I have always had a soft spot for this curious-looking character, which made its debut for 2015 in the trap on Sunday night. It is a Drinker moth, named not because it resembles a lover-of-the-bottle nose-diving on to the pavement outside a pub, but bcause its caterpillars venture up grass stems to imbibe the dew.
This made them dear to me as a schoolboy as they were easy to find - big handsome creatures with a velvety coat of blue, dotted with red and gold as if they were soldiers in the Blues and Royals. They were the first 'interesting' caterpillars which I kept and bred successfully into adult moths; real aristocrats after the everyday 'Cabbage' White and Small Tortoiseshell catties which had previously been my subjects.

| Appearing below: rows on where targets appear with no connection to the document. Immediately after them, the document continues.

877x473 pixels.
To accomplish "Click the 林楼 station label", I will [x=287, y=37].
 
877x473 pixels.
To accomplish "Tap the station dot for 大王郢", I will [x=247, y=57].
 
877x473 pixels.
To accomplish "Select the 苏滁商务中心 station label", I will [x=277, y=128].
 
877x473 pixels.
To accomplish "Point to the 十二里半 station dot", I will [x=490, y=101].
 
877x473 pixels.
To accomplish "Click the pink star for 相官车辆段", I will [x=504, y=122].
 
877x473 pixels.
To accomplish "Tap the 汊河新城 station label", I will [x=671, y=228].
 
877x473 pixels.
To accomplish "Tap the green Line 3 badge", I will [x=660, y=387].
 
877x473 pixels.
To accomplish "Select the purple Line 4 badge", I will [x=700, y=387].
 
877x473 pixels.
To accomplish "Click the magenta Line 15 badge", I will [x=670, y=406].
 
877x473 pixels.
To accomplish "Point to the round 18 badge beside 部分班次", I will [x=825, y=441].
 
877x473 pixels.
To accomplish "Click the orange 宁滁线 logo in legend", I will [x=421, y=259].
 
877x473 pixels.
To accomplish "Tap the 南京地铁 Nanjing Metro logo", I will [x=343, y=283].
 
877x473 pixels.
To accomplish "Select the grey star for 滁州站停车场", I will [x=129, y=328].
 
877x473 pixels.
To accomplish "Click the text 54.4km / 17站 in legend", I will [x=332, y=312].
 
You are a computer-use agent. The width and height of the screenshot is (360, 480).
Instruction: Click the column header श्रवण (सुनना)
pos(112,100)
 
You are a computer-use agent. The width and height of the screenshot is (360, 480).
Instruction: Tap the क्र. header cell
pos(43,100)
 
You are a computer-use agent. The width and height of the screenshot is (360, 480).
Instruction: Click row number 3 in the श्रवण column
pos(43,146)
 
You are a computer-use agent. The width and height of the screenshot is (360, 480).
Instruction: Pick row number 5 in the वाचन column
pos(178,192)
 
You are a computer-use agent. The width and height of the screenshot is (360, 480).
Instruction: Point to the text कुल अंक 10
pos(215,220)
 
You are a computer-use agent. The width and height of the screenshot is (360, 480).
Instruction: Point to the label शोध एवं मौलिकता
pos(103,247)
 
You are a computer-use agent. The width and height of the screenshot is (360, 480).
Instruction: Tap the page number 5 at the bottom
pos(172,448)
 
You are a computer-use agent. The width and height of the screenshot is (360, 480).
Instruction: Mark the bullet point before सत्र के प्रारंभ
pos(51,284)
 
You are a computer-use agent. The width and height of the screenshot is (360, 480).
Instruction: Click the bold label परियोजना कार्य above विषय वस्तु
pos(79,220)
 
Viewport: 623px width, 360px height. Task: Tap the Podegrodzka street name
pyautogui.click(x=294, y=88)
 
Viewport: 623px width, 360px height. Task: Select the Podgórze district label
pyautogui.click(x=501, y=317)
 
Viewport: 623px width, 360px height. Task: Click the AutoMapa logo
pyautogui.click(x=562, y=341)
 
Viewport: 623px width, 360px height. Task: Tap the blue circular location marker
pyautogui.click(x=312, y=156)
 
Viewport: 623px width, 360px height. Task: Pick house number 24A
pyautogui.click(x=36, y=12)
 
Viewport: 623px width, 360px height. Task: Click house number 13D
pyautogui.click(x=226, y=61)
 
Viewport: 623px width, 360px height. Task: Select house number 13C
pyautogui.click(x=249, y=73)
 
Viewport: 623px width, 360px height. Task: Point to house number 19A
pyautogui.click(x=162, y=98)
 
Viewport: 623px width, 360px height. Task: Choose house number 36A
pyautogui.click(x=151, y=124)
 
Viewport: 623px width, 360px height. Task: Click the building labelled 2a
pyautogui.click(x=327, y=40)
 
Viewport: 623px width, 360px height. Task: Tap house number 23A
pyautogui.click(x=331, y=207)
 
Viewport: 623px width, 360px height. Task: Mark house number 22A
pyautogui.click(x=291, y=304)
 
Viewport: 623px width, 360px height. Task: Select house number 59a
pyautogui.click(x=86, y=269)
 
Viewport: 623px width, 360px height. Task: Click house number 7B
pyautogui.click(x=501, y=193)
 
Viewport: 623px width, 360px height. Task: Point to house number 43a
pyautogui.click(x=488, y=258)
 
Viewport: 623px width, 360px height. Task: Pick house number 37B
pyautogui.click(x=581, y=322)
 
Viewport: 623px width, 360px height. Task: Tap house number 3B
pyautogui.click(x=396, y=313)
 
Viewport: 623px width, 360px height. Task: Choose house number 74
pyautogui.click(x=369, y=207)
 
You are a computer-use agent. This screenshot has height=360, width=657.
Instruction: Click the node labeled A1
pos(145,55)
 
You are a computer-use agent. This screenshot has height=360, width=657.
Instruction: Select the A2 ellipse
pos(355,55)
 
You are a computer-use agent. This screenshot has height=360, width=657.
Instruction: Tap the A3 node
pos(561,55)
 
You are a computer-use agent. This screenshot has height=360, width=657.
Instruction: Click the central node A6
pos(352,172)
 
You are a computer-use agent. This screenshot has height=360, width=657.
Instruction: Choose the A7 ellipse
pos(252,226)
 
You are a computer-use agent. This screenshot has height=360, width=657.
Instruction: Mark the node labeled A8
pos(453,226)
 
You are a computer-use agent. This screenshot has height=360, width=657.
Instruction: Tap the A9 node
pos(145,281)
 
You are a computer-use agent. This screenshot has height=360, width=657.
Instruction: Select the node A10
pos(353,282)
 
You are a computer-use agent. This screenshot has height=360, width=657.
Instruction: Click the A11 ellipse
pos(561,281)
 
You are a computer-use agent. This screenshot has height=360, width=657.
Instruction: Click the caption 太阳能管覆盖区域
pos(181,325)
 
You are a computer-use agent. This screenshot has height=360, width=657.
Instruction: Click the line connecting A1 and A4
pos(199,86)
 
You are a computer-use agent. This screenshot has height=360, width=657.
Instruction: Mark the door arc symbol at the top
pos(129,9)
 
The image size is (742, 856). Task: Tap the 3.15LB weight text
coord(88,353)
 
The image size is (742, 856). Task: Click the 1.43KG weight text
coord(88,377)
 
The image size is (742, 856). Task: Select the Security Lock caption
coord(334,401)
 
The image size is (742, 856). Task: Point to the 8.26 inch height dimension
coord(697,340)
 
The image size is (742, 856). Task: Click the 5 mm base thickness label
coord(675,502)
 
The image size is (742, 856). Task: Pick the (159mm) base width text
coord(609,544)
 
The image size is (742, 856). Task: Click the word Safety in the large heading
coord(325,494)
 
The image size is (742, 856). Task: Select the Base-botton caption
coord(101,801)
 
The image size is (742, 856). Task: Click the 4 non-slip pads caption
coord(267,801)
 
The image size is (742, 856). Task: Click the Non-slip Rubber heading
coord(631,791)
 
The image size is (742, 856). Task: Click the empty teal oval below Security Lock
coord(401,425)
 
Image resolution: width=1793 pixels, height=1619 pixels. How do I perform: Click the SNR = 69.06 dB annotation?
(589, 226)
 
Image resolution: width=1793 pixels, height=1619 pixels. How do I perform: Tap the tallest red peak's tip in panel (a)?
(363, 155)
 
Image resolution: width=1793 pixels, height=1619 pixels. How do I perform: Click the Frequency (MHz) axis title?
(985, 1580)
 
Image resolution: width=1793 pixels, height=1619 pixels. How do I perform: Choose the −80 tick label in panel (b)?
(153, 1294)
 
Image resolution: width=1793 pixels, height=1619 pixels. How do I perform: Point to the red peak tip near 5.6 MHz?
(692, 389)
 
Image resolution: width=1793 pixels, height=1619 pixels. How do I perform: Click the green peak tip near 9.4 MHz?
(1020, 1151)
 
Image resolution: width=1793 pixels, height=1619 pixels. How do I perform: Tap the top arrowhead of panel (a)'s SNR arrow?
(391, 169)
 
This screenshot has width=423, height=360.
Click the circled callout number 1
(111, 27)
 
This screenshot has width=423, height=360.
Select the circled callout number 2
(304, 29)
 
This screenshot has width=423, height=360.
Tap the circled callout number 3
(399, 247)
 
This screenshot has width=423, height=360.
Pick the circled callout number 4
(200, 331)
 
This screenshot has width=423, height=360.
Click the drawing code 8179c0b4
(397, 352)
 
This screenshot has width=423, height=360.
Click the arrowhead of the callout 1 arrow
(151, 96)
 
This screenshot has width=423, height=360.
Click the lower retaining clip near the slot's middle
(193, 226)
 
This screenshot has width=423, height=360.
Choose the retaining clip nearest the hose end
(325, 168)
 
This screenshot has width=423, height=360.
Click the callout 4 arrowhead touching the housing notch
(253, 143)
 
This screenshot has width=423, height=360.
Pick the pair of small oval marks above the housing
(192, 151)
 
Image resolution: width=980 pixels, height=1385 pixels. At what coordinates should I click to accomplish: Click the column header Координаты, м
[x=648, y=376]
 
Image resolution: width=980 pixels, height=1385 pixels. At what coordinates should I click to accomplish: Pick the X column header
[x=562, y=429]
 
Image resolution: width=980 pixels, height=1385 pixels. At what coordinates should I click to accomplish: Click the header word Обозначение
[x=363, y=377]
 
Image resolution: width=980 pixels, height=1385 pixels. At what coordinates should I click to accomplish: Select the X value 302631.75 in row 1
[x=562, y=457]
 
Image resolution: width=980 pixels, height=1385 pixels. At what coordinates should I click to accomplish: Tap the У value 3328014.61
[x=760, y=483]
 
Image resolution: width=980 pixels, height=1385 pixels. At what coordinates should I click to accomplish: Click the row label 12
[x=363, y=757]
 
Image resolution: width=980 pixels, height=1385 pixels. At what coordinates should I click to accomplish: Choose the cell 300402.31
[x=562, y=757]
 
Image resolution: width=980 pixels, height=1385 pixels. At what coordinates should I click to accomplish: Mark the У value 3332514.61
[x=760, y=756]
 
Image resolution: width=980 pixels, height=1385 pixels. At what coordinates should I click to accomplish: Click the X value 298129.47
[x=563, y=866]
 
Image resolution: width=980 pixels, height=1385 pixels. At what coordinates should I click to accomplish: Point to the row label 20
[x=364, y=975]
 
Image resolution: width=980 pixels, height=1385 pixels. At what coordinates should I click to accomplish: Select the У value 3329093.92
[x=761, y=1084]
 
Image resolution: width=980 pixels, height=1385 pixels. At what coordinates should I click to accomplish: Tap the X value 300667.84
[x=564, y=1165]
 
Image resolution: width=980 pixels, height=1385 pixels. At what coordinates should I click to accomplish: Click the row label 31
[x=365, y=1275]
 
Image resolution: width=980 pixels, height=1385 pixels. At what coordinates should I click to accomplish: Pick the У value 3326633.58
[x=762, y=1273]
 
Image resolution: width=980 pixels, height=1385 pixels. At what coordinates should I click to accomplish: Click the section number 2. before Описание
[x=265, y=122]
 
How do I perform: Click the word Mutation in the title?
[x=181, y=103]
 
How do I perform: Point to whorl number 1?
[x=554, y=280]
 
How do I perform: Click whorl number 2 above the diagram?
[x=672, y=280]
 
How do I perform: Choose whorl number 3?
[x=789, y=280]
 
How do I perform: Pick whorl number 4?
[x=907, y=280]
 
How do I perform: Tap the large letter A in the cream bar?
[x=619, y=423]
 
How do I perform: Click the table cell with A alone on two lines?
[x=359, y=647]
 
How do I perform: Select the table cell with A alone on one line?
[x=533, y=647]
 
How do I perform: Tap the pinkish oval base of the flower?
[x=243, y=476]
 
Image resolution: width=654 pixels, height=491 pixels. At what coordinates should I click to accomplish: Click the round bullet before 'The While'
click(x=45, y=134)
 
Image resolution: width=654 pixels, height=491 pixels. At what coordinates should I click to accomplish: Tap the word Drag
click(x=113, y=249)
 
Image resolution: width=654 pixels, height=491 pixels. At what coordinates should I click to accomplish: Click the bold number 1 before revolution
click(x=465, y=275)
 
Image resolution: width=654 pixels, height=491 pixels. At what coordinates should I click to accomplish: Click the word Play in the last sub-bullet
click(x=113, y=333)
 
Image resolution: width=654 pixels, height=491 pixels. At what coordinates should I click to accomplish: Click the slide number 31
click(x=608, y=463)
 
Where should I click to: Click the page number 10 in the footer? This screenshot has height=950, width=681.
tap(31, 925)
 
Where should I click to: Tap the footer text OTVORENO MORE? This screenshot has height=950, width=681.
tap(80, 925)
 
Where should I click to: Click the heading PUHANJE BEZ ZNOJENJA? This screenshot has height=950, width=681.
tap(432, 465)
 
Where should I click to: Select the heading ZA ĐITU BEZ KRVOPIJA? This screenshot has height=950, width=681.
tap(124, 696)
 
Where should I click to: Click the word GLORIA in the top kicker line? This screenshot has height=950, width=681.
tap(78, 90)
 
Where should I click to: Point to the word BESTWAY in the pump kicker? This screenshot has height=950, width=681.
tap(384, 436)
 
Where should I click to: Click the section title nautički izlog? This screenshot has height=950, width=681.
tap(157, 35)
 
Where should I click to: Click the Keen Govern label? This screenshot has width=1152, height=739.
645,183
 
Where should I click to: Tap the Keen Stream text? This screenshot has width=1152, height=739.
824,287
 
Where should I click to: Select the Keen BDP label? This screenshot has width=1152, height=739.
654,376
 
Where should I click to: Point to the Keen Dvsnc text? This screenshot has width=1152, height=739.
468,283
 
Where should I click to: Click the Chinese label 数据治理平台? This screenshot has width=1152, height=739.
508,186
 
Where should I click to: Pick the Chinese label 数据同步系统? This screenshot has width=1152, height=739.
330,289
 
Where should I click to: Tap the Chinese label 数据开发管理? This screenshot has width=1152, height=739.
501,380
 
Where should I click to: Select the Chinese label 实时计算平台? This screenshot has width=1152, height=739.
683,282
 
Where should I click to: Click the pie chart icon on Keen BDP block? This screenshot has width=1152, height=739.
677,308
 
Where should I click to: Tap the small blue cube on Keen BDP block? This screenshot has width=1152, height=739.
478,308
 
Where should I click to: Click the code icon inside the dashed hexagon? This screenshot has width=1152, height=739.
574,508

The Drinker is part of the Eggar family of UK moths, large, brown and in some cases given to interesting practices such as laying their eggs in flight, dropping the tiny things like bombs. This marked contrast to most moths' careful selection of the right foodplants for egg-laying perhaps works because their caterpillars are happy on grass, heather, brambles and other widespread plants.
I've included the third picture, with apologies for the blurring caused by its preparations for take-off, because the colouring is closer to the real thing. My ongoing struggles with my Panasonic Lumix have yet to overcome colour variations depending on the light- or darkness of the background.
The moths continue to be very abundant and it's always good to have whoppers such as the Privet Hawk shown above. Especially when they come in pairs - see below. Finally, can any literary sleuth track down the inspiration to today's headline? Answer tomorrow.